* Exercise brief:
Could you restate word for word only the lines below from the one holding "The height and width of the screenshot is (1064, 1138)." to the one holding "the Row Count", inclusive, and leave out the pictures?

* Records:
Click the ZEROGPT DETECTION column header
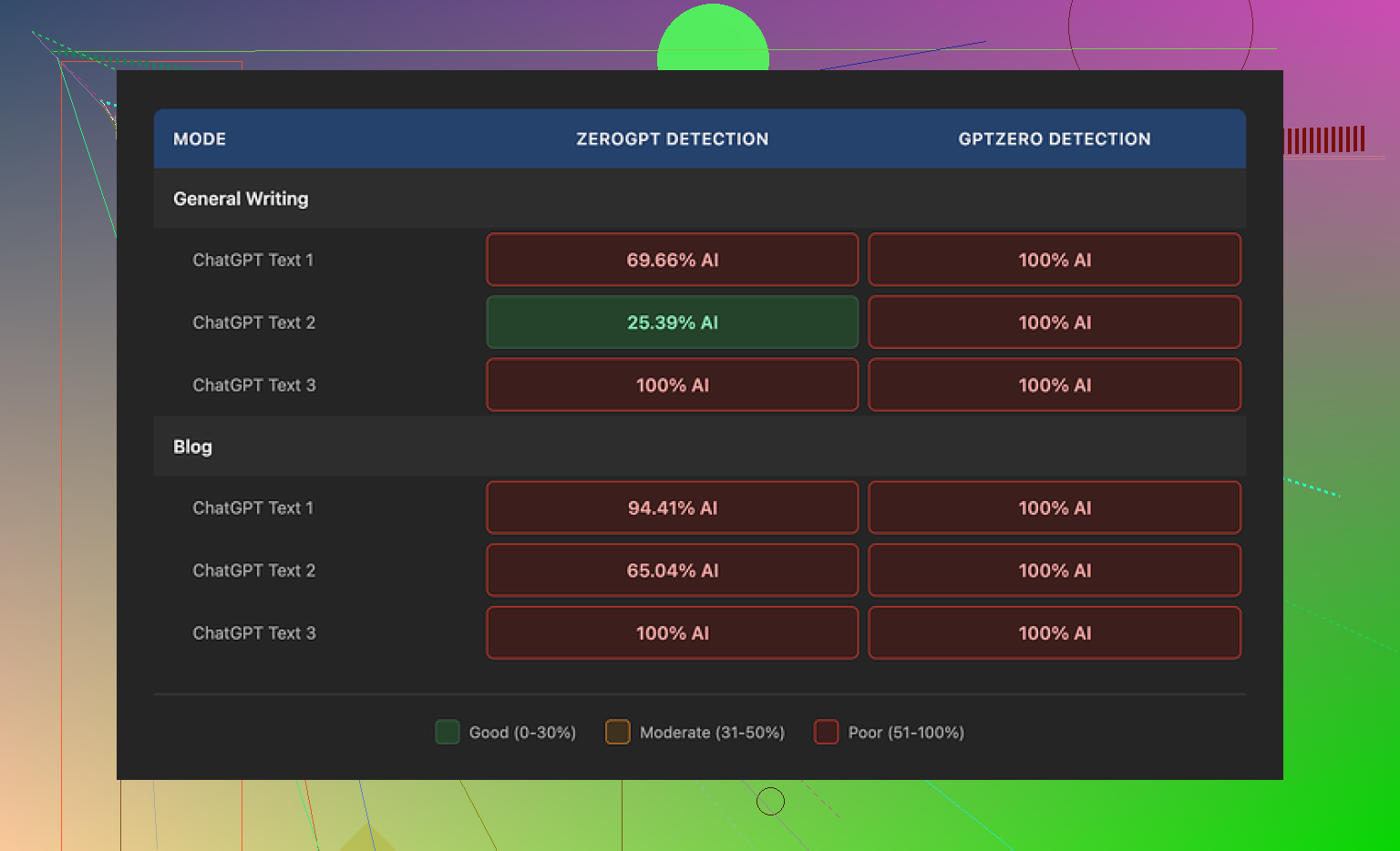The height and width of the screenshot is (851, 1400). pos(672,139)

---

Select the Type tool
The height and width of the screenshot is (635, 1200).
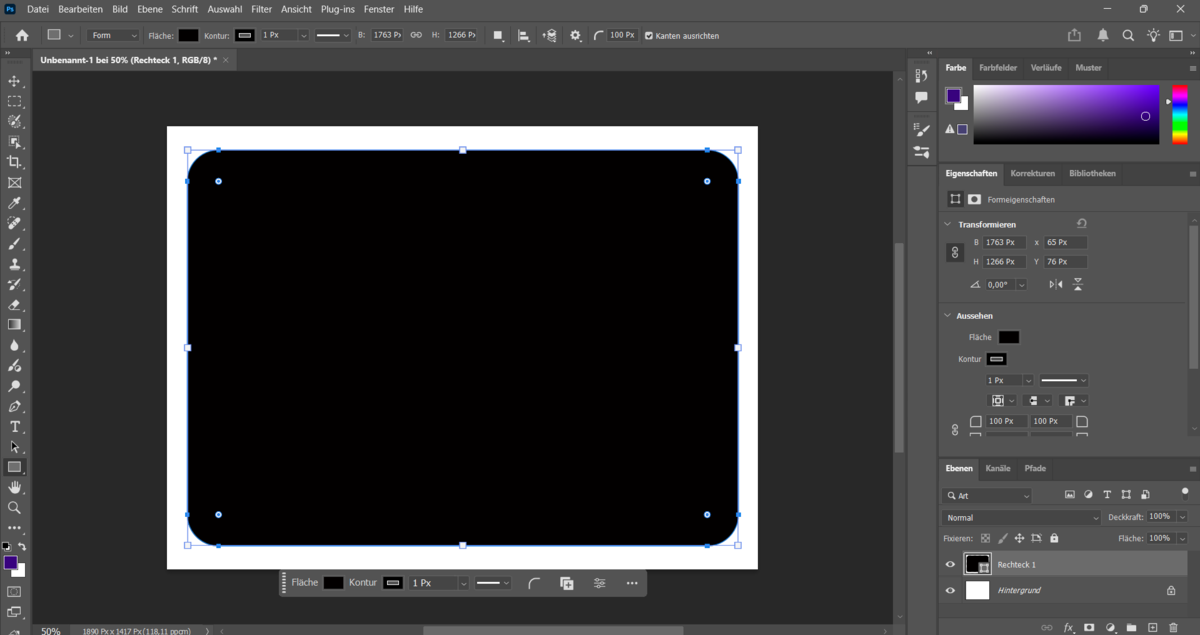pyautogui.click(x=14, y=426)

==

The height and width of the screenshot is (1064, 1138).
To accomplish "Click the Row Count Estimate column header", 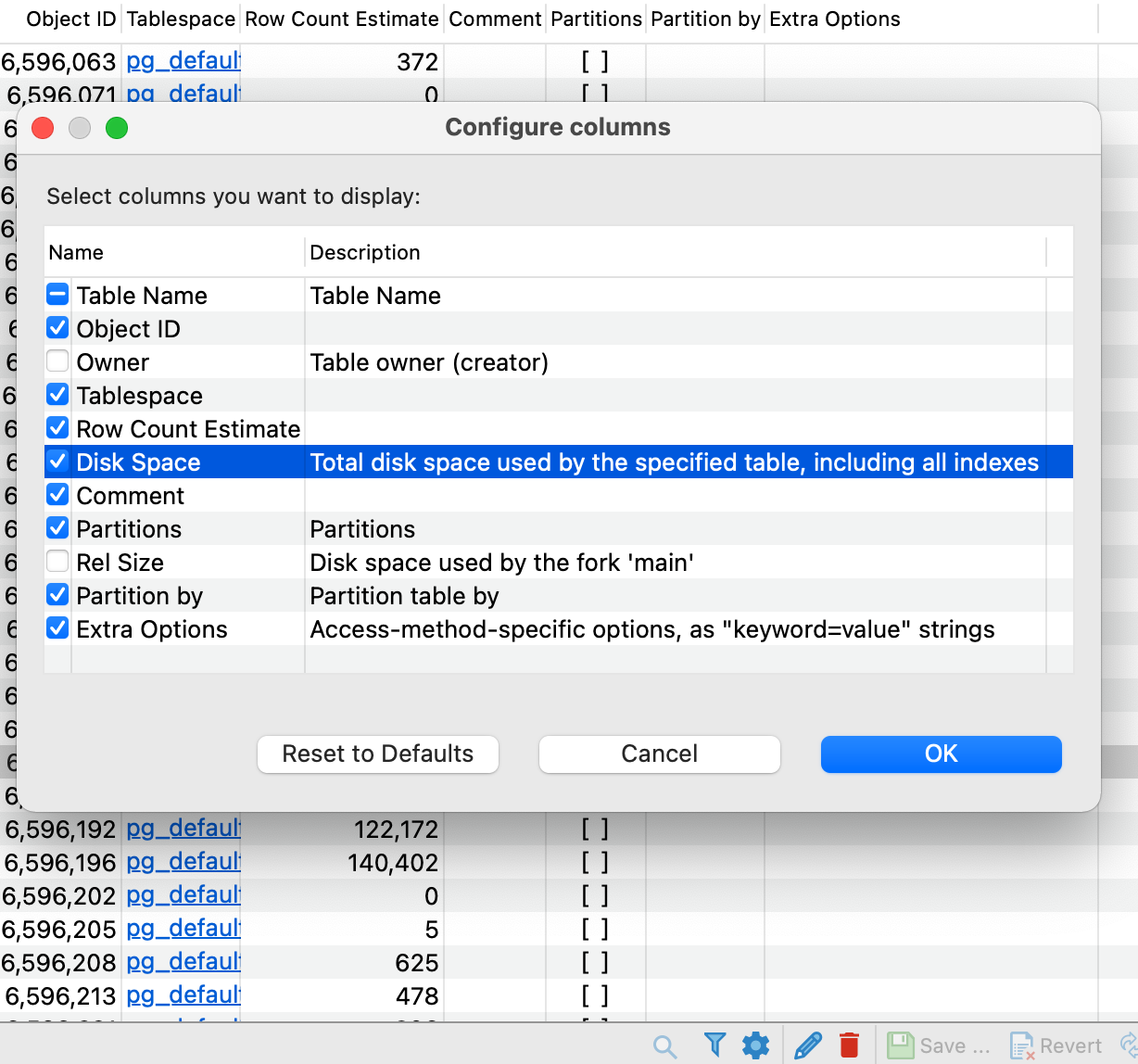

* Solution:
The height and width of the screenshot is (1064, 1138).
To accomplish "Click the Row Count Estimate column header", 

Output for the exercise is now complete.